Desperté con el cañón del revólver apuntándome entre los ojos.
—¿Cómo sabes que es un enano?
—No podría estar ahí metido si no fuera un enano.
Cada vez que mi esposa sentía un ruido, sacaba el revólver de la caja de zapatos, le ponía las seis balas y me despertaba con la sutileza de un carcelero en Guantánamo.
Escuchamos golpes, quejidos, el siseo de una tela rasgándose. Salí de la cama empuñando el revólver. Caminamos por el pasillo, descalzos y en puntas de pie. La llama descolorida de la estufa titubeaba en la oscuridad. Había alguien saliendo de un agujero en el sillón, entre los almohadones y el respaldo, ahí donde la semana anterior se me había caído el control de la tele. Pero no era un enano.
Bajé el arma cuando reconocí a Manuel, un amigo de la infancia al que no había visto en más de diez años. Miraba a su alrededor con los ojos entrecerrados, como si le molestara la luz, con la cabeza ladeada en un gesto señil. Parecía confundido. Yo también estaba confundido porque pensaba que Manuel se había matado con la moto. Al menos eso me habían dicho, pero nunca lo vi muerto porque, entre una cosa y la otra, al final no pude ir al velorio.
Sus movimientos entrecortados y torpes me hicieron acordar a esos videos en tono sepia del siglo pasado en los que todos usan sombreros y vestidos. Se tambaleaba y le crujían los huesos como si estuviera desacostumbrado a usar el cuerpo.

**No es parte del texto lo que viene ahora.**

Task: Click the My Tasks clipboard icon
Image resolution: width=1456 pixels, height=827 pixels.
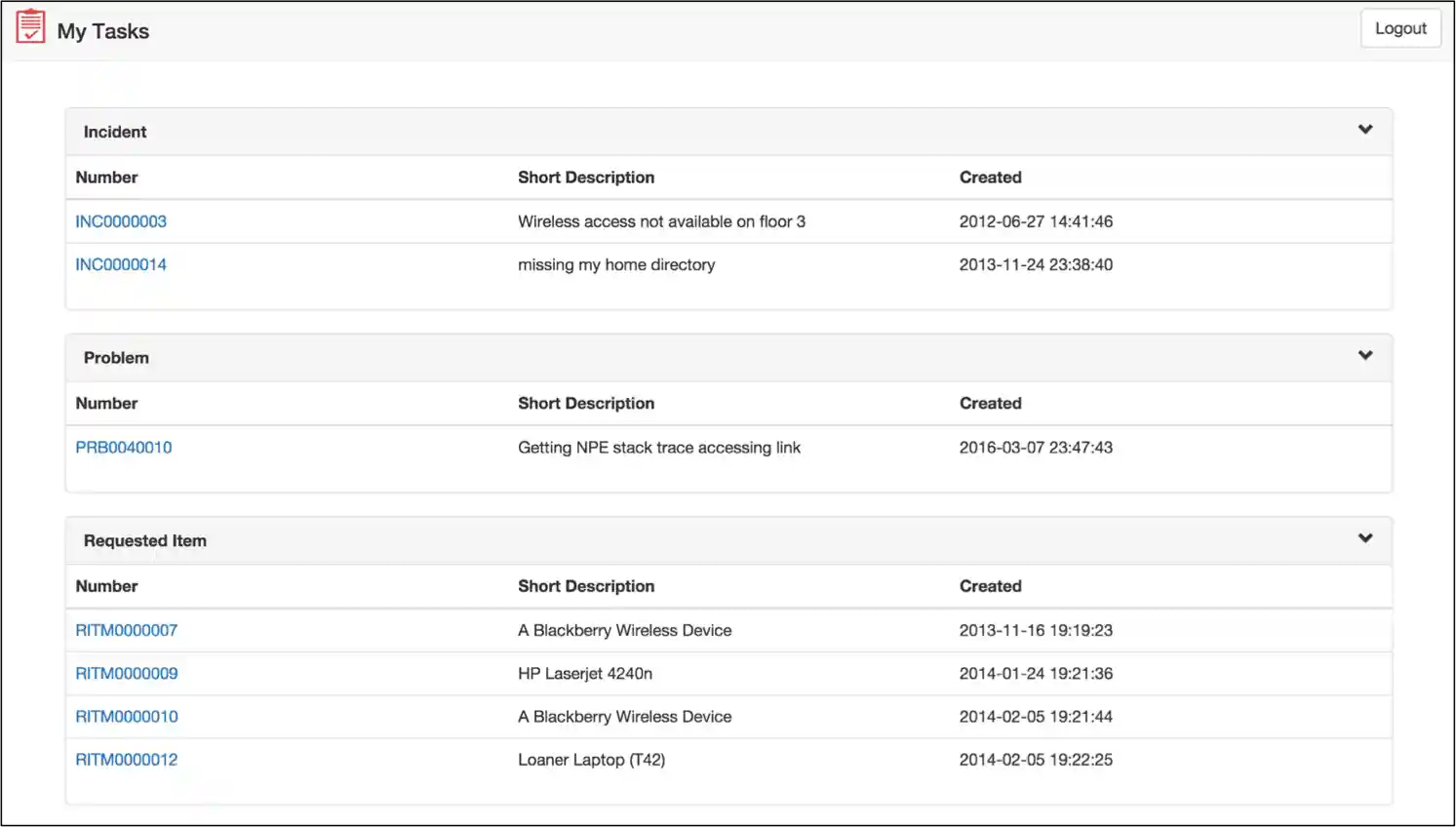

Caminó por la casa arrastrando los pies, tocando los muebles y los adornos, revolviendo los cajones. Hasta que lo llamé por su nombre, me miró con esos ojos de pescado muerto y rumió unas palabras incomprensibles.
Después de un rato de hacer preguntas que Manuel nunca respondió, mi esposa y yo volvimos a la cama. Le di una frazada para que se tapara las piernas y lo dejamos sentado frente a la estufa. Antes de acostarme, guardé el revólver dentro de la caja de zapatos.
—¿Cuánto tiempo se va a quedar? —quiso saber mi esposa.
—No sé. Mañana le pregunto.
—Vas a tener que coser ese sillón —fue lo último que dijo antes de darse vuelta y empezar a roncar. Me lo repitió todas las noches y yo siempre le respondía «sí, mañana lo hago».
Pero pasaron tres semanas y la rutina, las excusas para no ir a un velorio y la heladera rota hicieron que nos olvidáramos del sillón. Manuel seguía viviendo con nosotros porque no pude localizar a ningún familiar que se hiciera cargo. Al menos su presencia no significaba un gasto extra: no comía ni tomaba ni se quejaba cuando le apagábamos la luz. Pasaba la mayor parte del tiempo destartalado como un títere sobre la silla, mirando la pared vacía con la tristeza del que contempla la tumba descuidada de un ser querido.
Hasta que un fin de semana fuimos a visitar a mis suegros y cuando volvimos a casa nos encontramos con una docena de personas en el comedor. Amarillos y huesudos, arrastrando los pies, con los brazos y la cabeza oscilando como si fueran de trapo. Todos hablaban a la vez, pero no hablaban entre ellos; cada uno estaba teniendo su propia conversación, su plegaria sombría, su canción de cuna. Se chocaban uno contra el otro y ni siquiera se miraban. Noté que había alguien más saliendo del agujero en el sillón: una muchacha alta y casi desnuda, con el pelo chamuscado.
Reconocí a varios familiares y amigos que suponía muertos, aunque tampoco había podido ir a sus velorios. Cambiaban cosas de lugar, reacomodaban los adornos y los muebles, haciendo espacio, dejando huecos.
Miré a Manuel, sentado frente a la estufa, con la cara hundida en la palpitante luz naranja. Pero no me devolvió la mirada porque estaba concentrado en otra cosa. Había encontrado el revólver en la caja de zapatos. Lo contemplaba con su tristeza idiota mientras lo giraba como a un trompo sobre la mesa. Recordé que lo había guardado con las balas puestas, pensando en descargarlo al otro día.